Propranolol has been shown to increase warfarin AUC, and concurrent increases in INR values have been reported. Patients should be monitored for changes in anticoagulation parameters during concurrent therapy with propranolol and warfarin.

In vitro studies have demonstrated the positive inotropic effects of ginger, Zingiber officinale. It is theoretically possible that ginger could affect the action of antiarrhythmics, however, no clinical data are available.

Cevimeline may alter cardiac conduction and/or heart rate.
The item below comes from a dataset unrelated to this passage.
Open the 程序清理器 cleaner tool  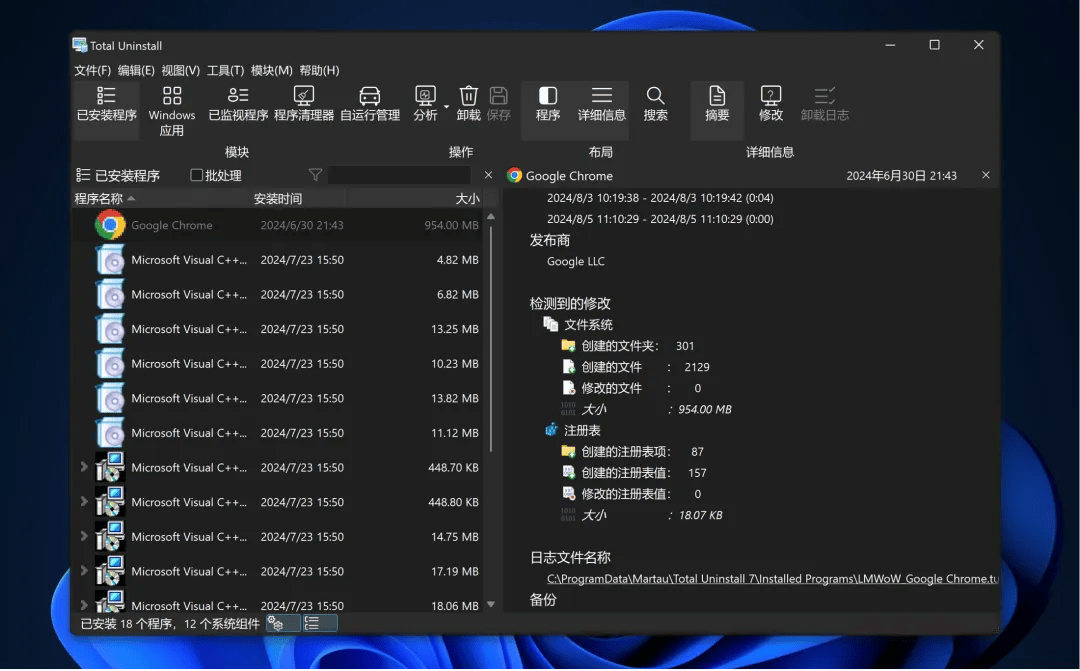(304, 103)
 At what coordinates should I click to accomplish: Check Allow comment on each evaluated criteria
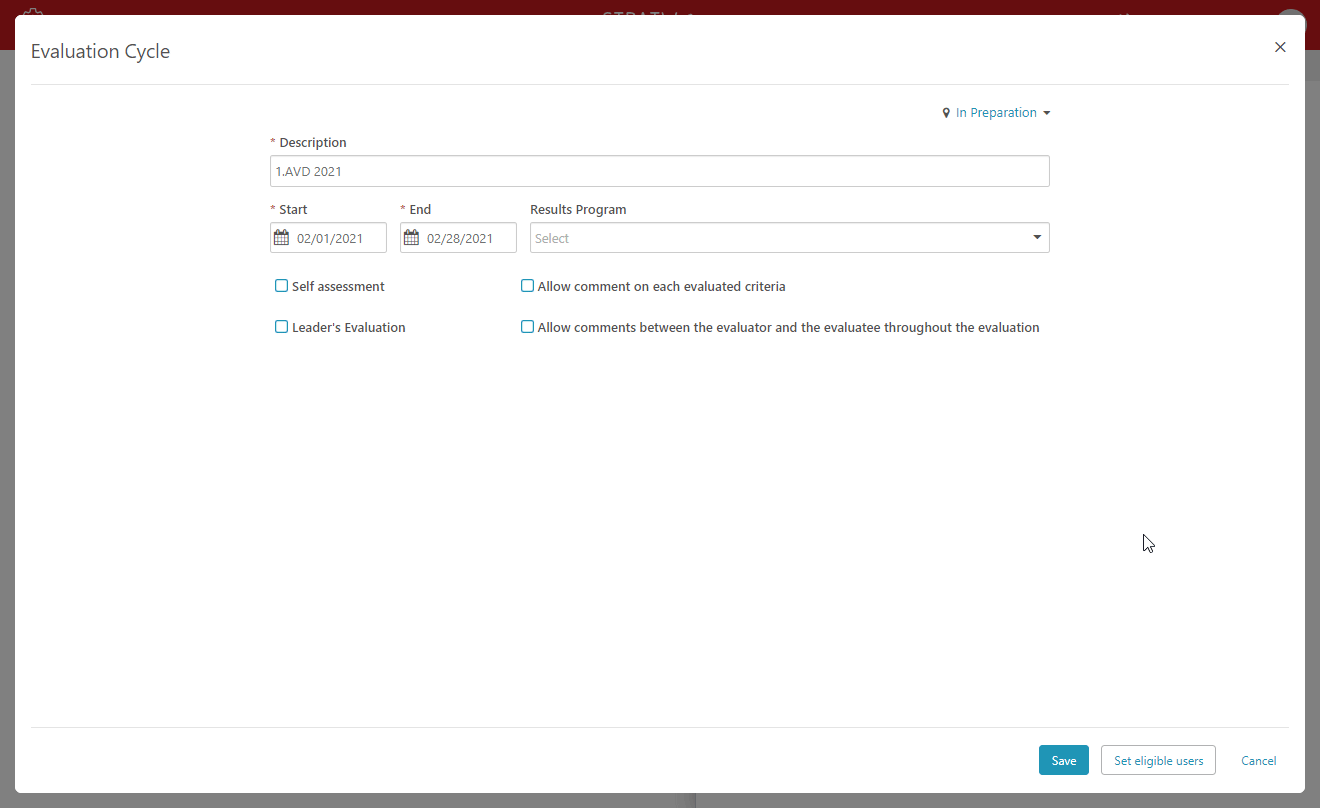pyautogui.click(x=527, y=286)
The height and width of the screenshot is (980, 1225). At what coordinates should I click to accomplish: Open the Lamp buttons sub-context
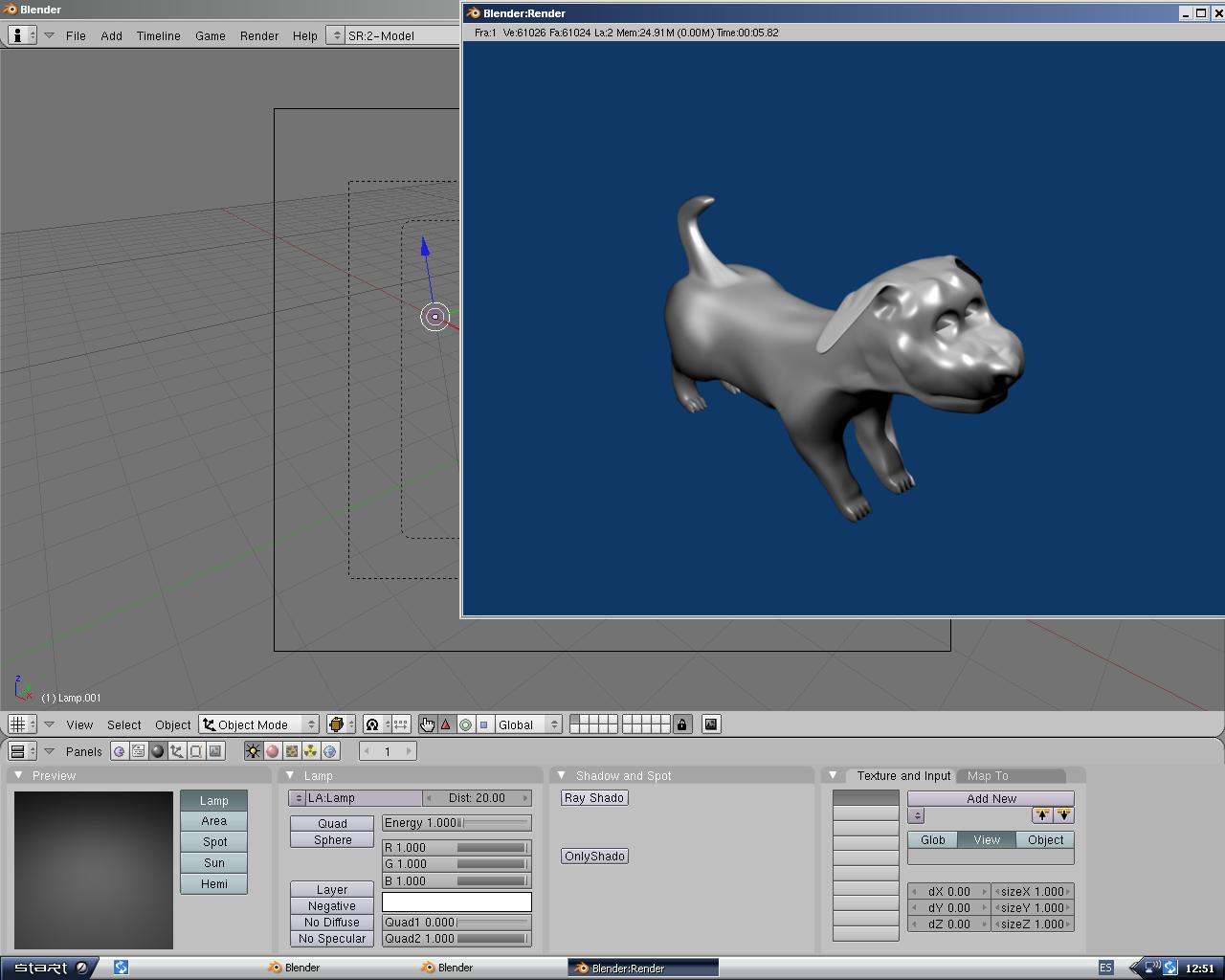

Conduction disturbances are possible with concurrent use of beta-blockers and cevimeline.

Concurrent use of mefloquine and beta-blockers can result in ECG abnormalities or cardiac arrest.

There are no studies that have adequately evaluated the use of feverfew, Tanacetum parthenium in combination with common medications used for migraine prophylaxis (e.g., methysergide or propranolol). Due to some similarities in the pharmacology of feverfew and propranolol, there seems to be a theoretical basis to avoid concurrent use.

Quinidine is a known inhibitor of cytochrome P450 2D6. Quinidine may impair the hepatic clearance of timolol, metoprolol, and possibly propranol and other metabolized beta-blockers. These interaction may be more pronounced in extensive metabolizers. Patients should be monitored for excess beta-blockade.